(The input)
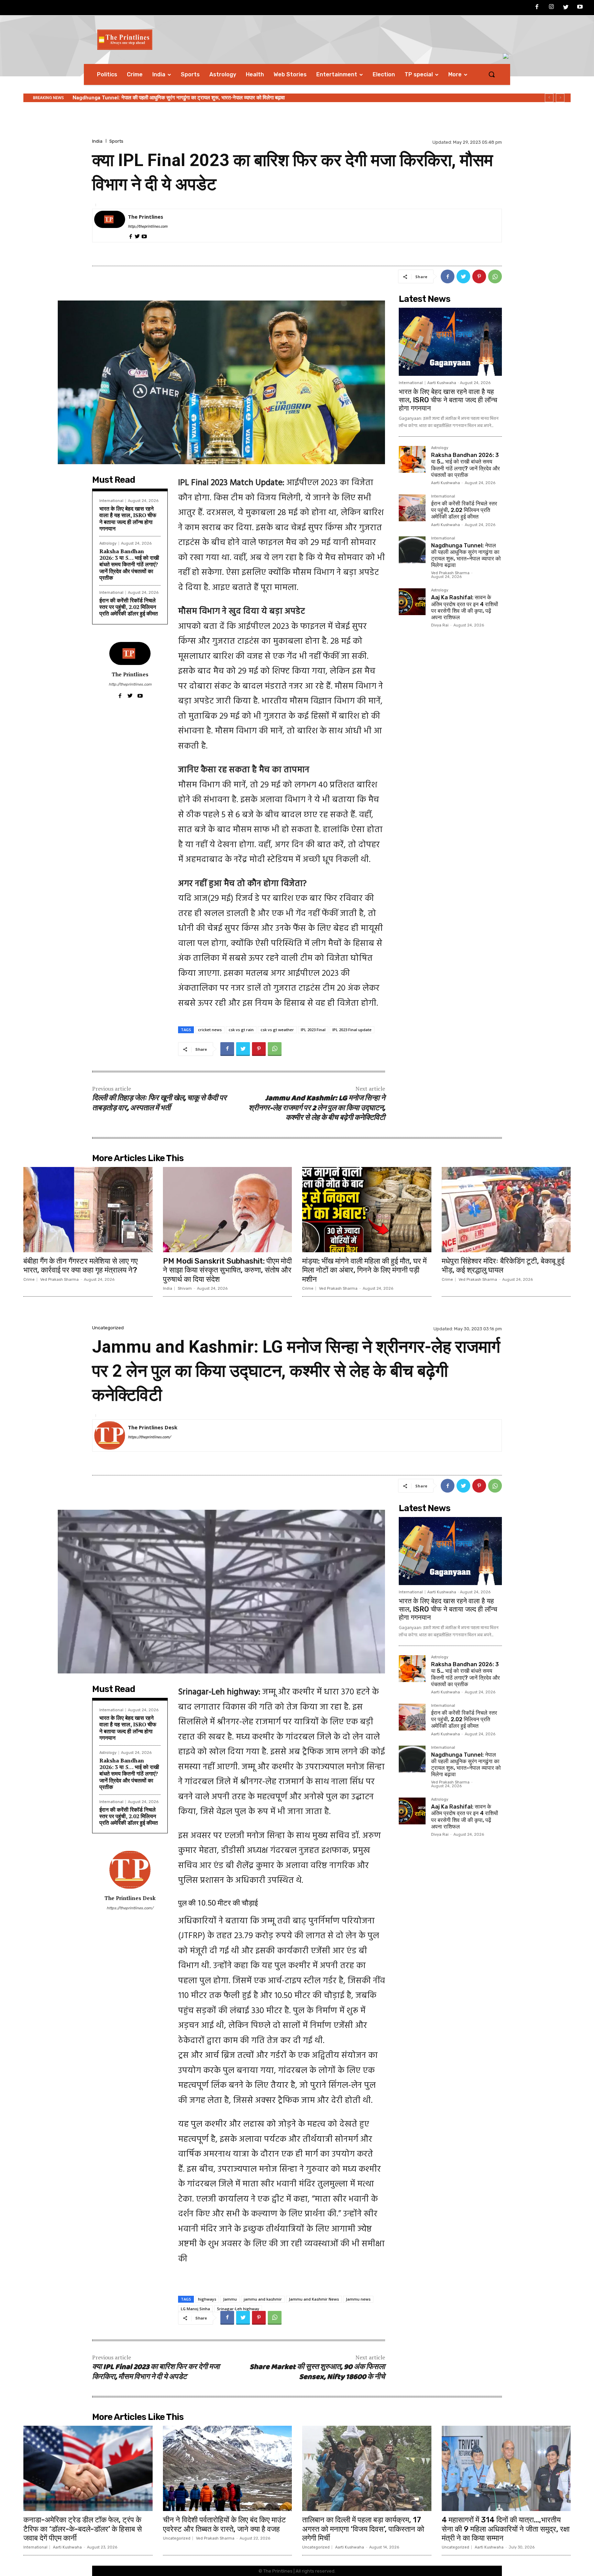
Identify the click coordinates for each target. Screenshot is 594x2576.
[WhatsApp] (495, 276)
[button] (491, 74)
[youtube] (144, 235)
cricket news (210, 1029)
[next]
(End The input)
[Work instructions]
Repeat exactly, please: transcribe each entry and leave out the pictures.

[Written reply]
Identify the click coordinates for each target. Screenshot is 594x2576.
[WhatsApp] (495, 276)
[button] (491, 74)
[youtube] (144, 235)
cricket news (210, 1029)
[next]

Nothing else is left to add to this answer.